MOS-Bias: From Hidden Gender Bias to Gender-Aware Speech Quality Assessment
Male listeners consistently rate speech quality higher than female listeners, skewing AI models.
A research team from academic institutions including Academia Sinica and National Taiwan University has published a groundbreaking paper titled 'MOS-Bias: From Hidden Gender Bias to Gender-Aware Speech Quality Assessment.' The study presents the first systematic analysis of gender bias in Mean Opinion Score (MOS) evaluations, the standard metric for assessing speech quality. The researchers discovered that male listeners consistently assign higher quality scores than female listeners, with this gap being most pronounced when evaluating low-quality speech samples. As speech quality improves, the scoring difference between genders gradually diminishes, revealing a quality-dependent bias structure that proves resistant to simple statistical calibration.

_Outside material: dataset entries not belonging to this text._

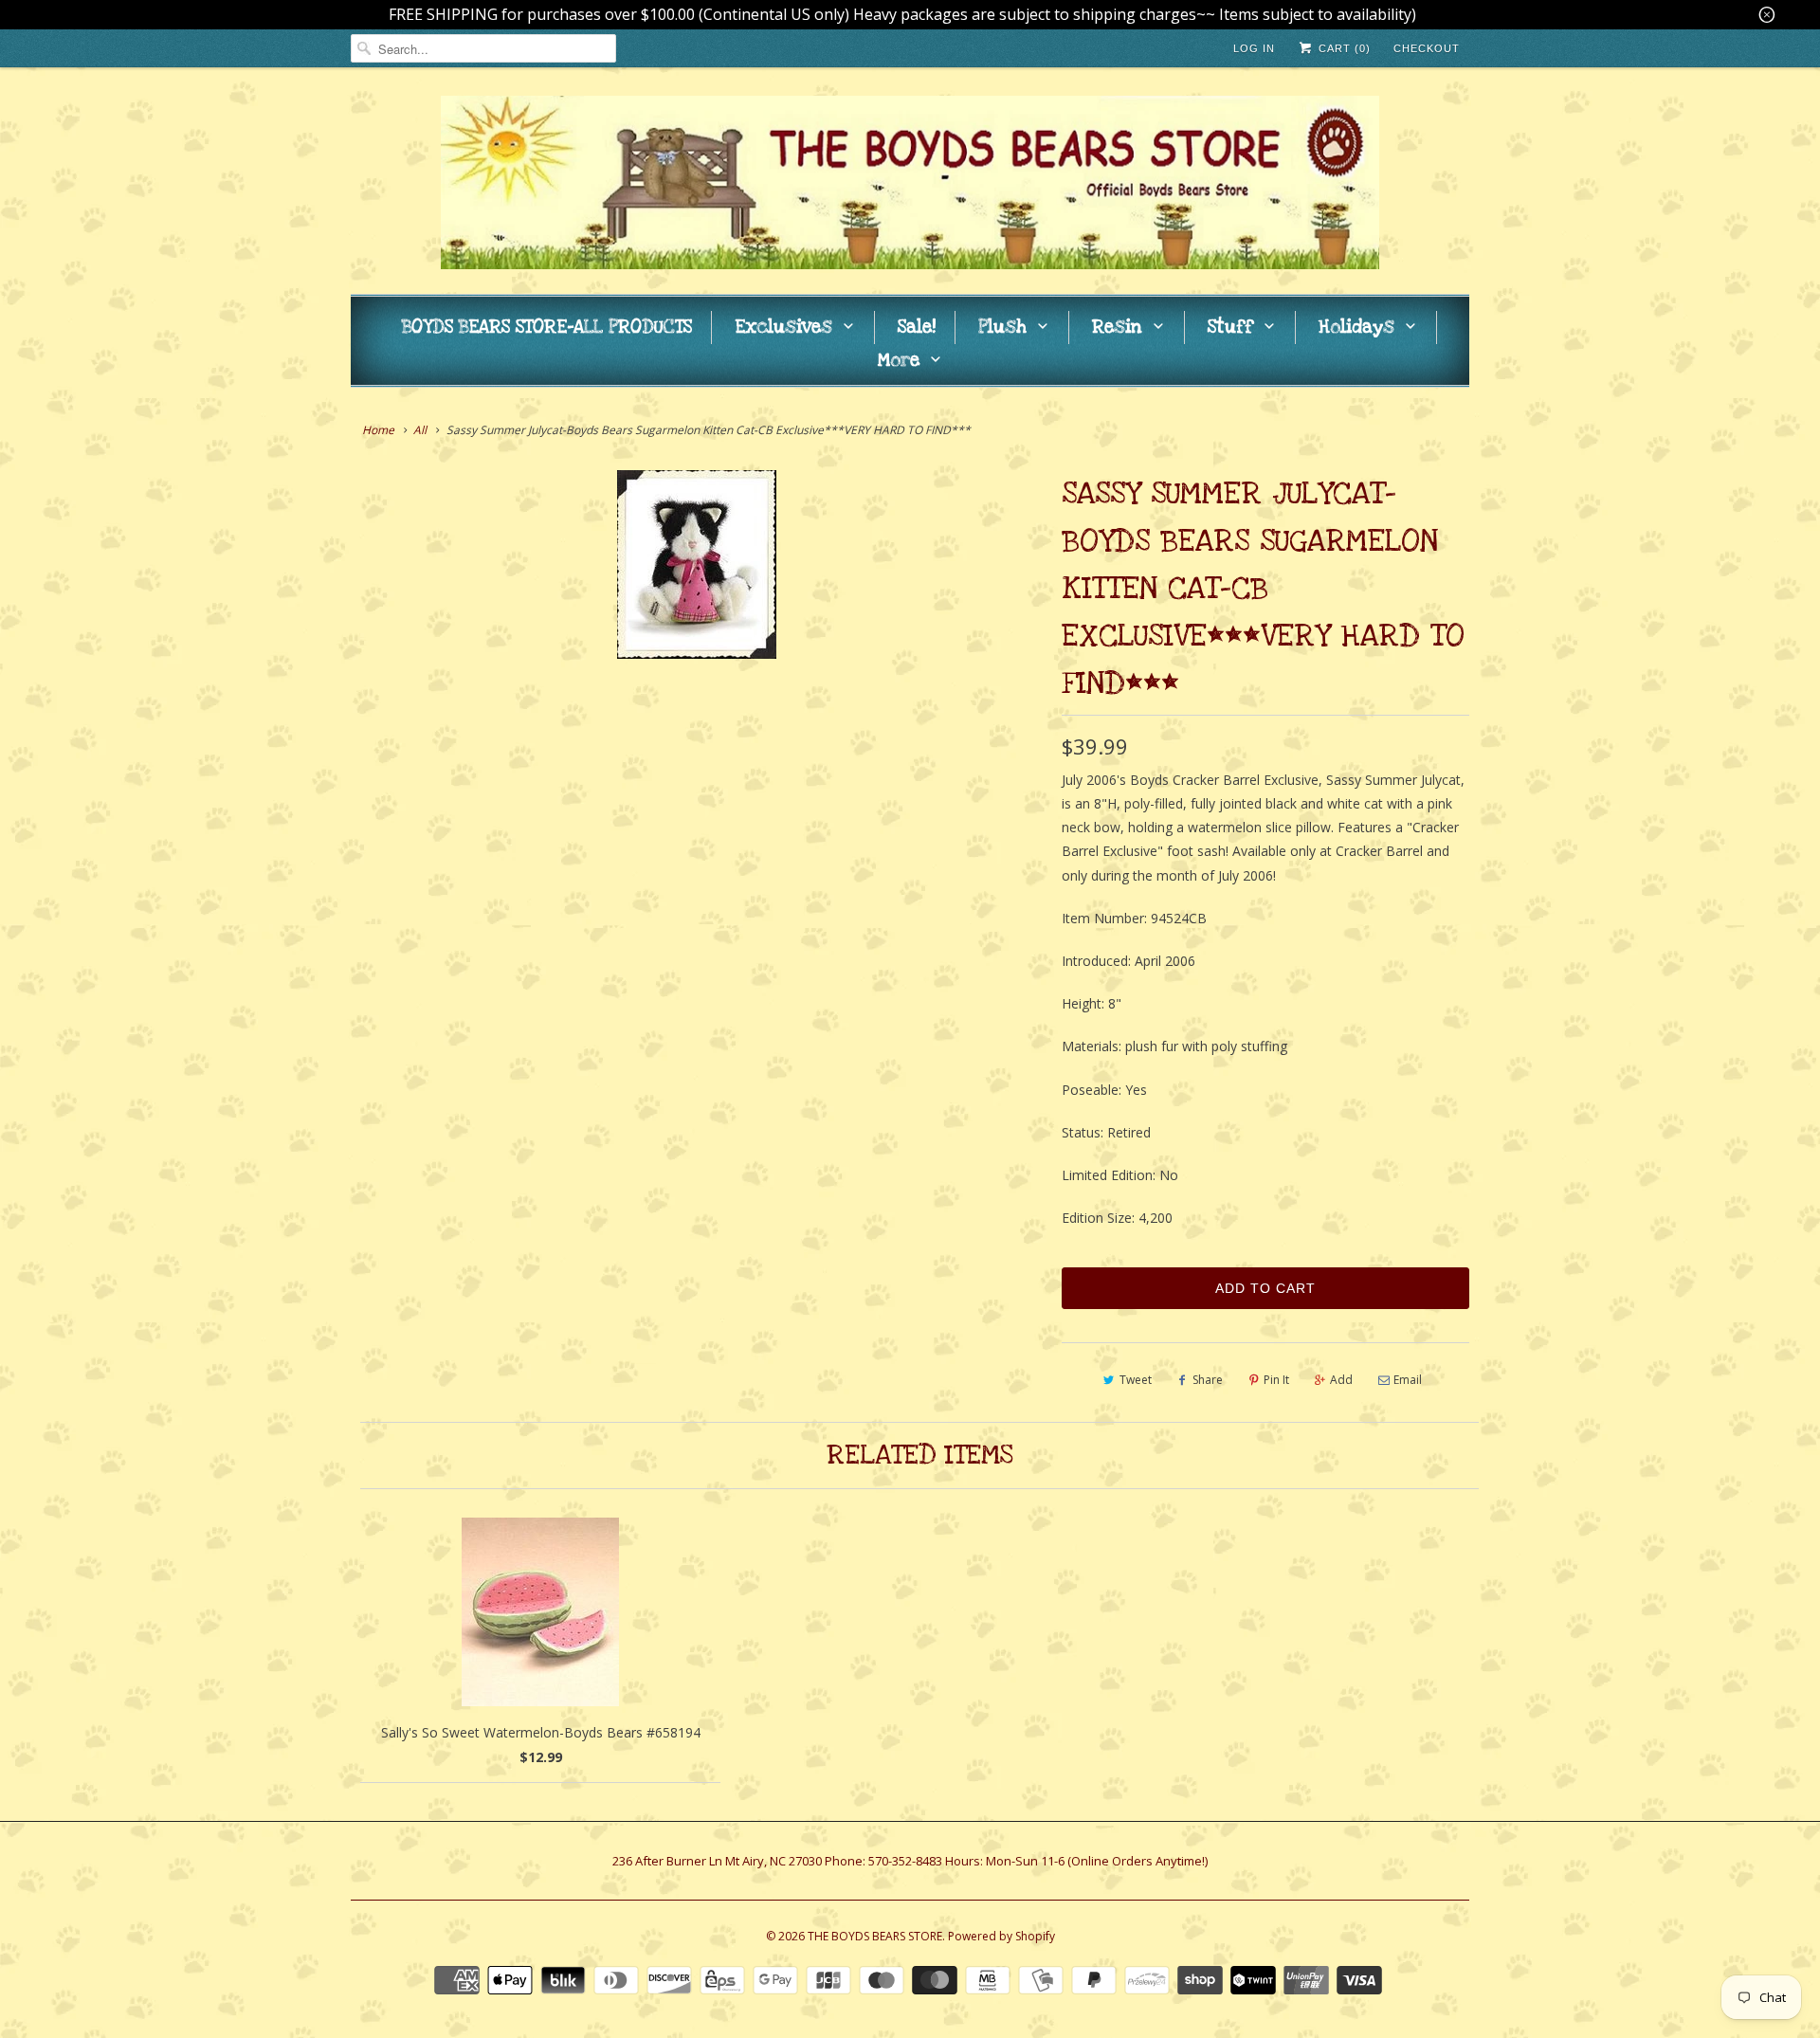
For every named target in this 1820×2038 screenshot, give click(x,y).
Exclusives (783, 327)
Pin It (1276, 1380)
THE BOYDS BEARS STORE (875, 1936)
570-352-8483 (905, 1860)
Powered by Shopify (1001, 1936)
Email (1407, 1380)
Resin (1117, 327)
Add (1341, 1380)
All (420, 430)
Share (1207, 1380)
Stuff (1230, 327)
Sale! (917, 327)
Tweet (1135, 1380)
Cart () (1343, 48)
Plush (1002, 327)
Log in (1254, 48)
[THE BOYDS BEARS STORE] (910, 185)
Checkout (1426, 48)
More (898, 361)
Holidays (1356, 327)
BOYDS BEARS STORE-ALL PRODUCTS (547, 327)
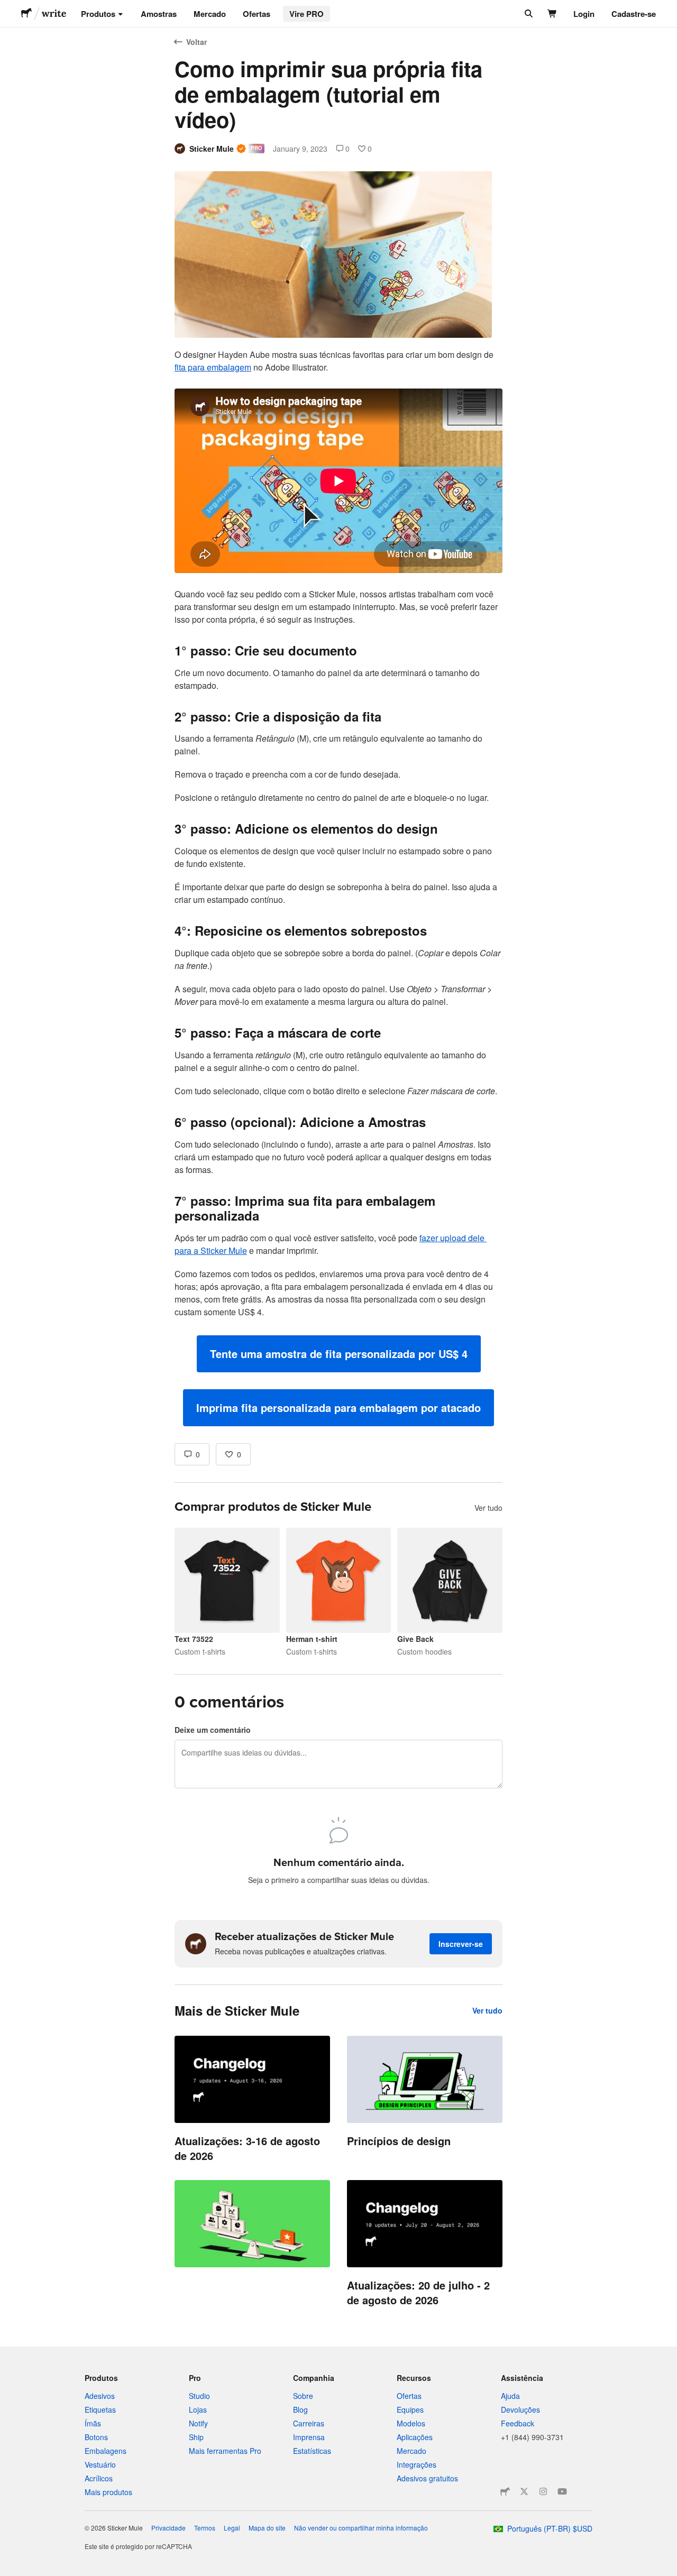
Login (583, 14)
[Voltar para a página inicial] (26, 13)
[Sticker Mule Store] (505, 2491)
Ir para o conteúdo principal (8, 8)
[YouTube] (562, 2491)
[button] (339, 1353)
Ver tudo (488, 1507)
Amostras (159, 14)
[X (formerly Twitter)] (524, 2491)
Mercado (210, 14)
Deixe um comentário (213, 1729)
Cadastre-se (633, 14)
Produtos (98, 14)
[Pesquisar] (527, 13)
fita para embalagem (213, 367)
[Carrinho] (552, 13)
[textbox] (338, 887)
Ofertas (256, 14)
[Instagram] (543, 2491)
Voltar (196, 41)
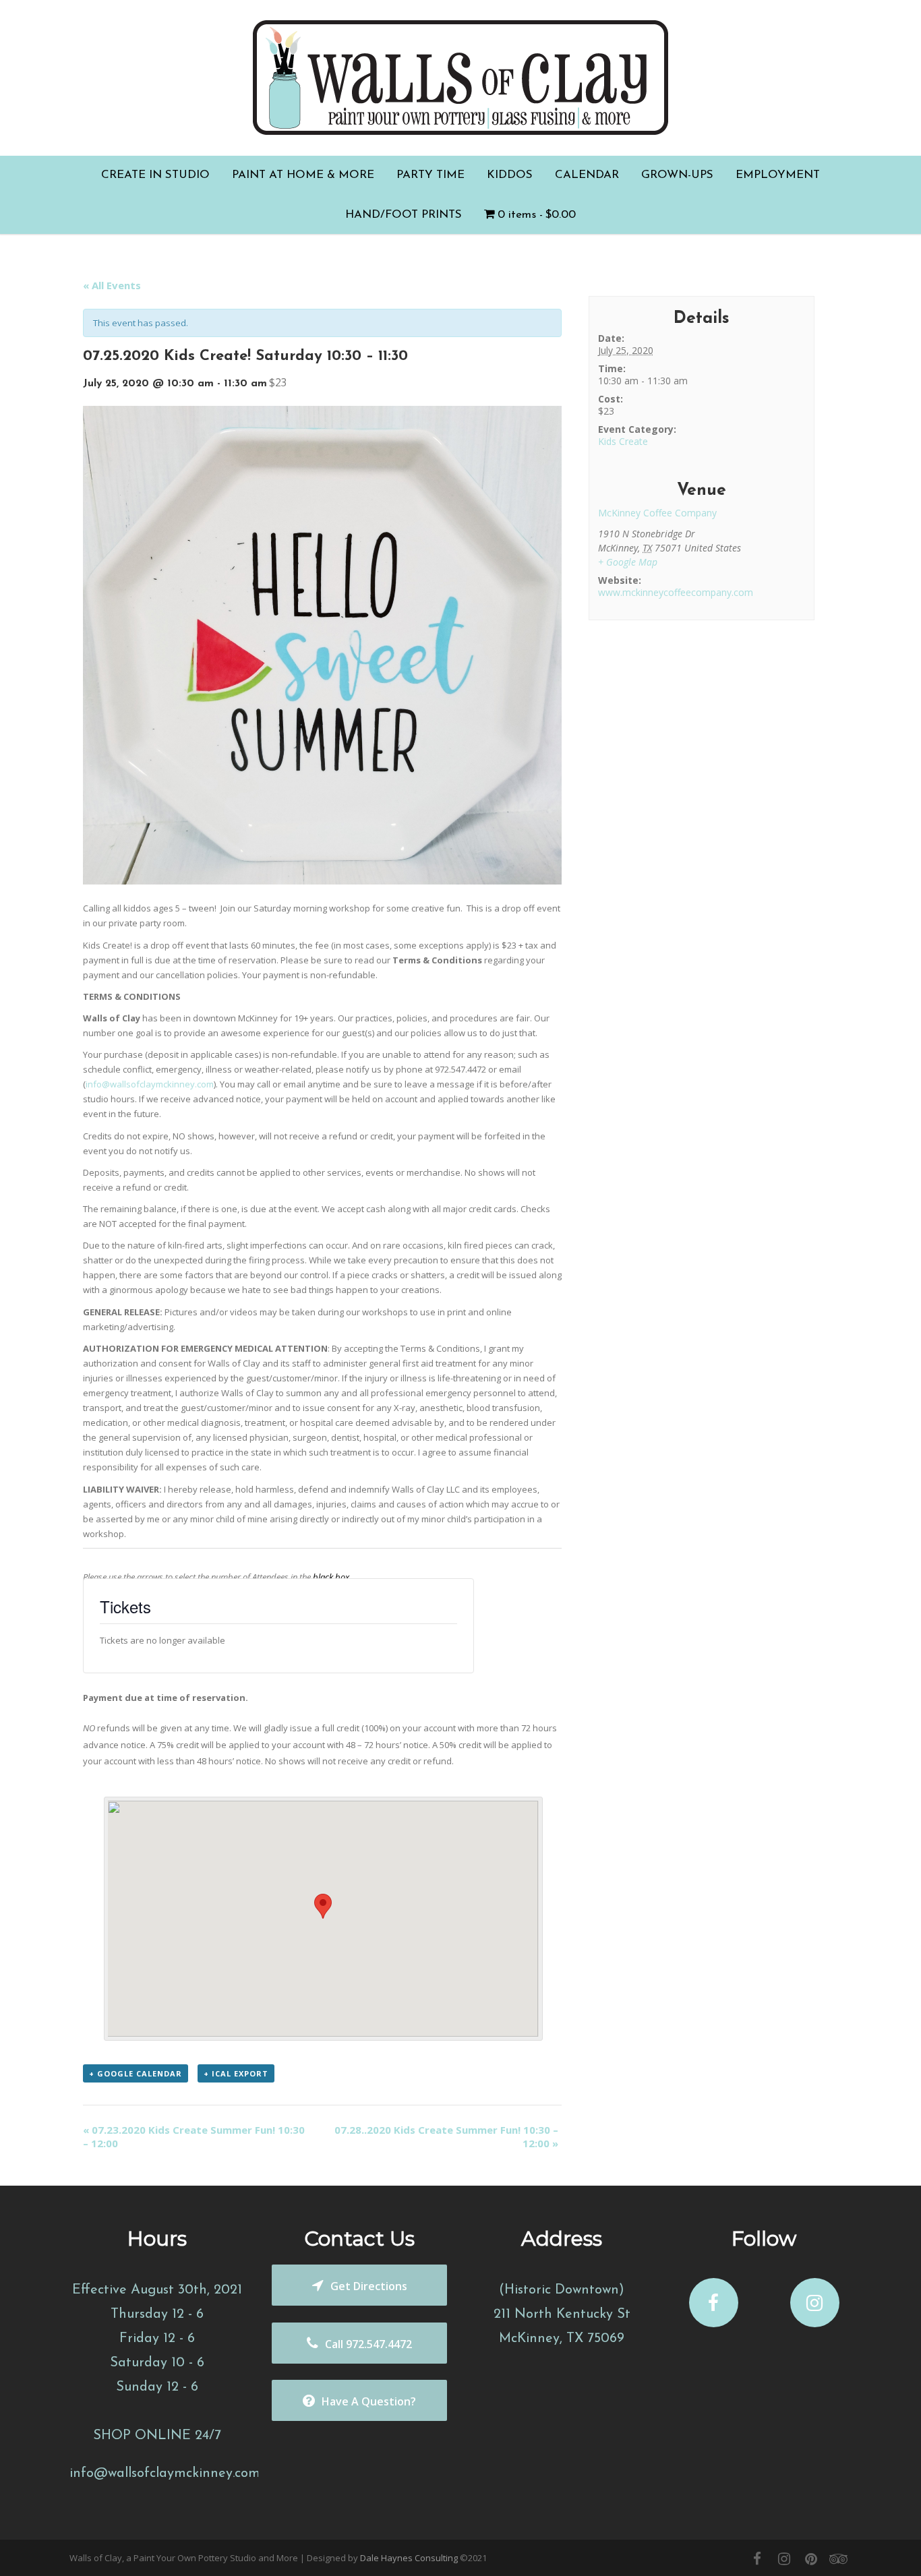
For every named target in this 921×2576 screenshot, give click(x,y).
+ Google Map (627, 562)
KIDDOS (510, 175)
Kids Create (623, 441)
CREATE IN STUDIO (155, 175)
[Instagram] (784, 2558)
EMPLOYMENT (778, 175)
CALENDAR (587, 175)
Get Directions (368, 2286)
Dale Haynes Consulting (409, 2558)
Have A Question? (369, 2401)
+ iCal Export (236, 2073)
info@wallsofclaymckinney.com (150, 1084)
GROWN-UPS (677, 175)
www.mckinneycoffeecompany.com (675, 592)
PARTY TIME (430, 175)
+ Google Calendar (135, 2073)
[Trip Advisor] (838, 2558)
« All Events (112, 285)
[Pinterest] (811, 2558)
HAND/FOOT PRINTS (403, 214)
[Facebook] (757, 2558)
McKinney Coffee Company (657, 512)
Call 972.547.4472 (368, 2344)
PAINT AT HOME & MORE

This human bias directly impacts AI systems. The team demonstrated that automated MOS prediction models, trained on aggregated human ratings without gender consideration, inherit and amplify this bias. Their predictions become skewed toward male perceptual standards, potentially disadvantaging systems optimized for female listeners. To address this, the researchers developed a novel gender-aware model architecture. This model learns distinct scoring patterns by abstracting binary group embeddings, allowing it to account for gender-specific perceptions. Their approach successfully improved both overall prediction accuracy and gender-specific scoring fairness, establishing that gender bias in MOS is a systematic and learnable pattern that demands explicit attention in the development of equitable speech technology.
- Male listeners consistently rated speech quality higher than female listeners, with the largest gap (up to 0.5 MOS points) found in low-quality audio.
- Automated MOS prediction models trained on standard datasets learn this bias, skewing their outputs toward male perceptual standards.
- The proposed gender-aware model uses binary group embeddings to learn gender-specific patterns, improving overall accuracy and fairness in predictions.
Why It Matters
This exposes a critical fairness flaw in foundational speech AI evaluation, impacting voice assistants, telephony, and any system optimized for perceived quality.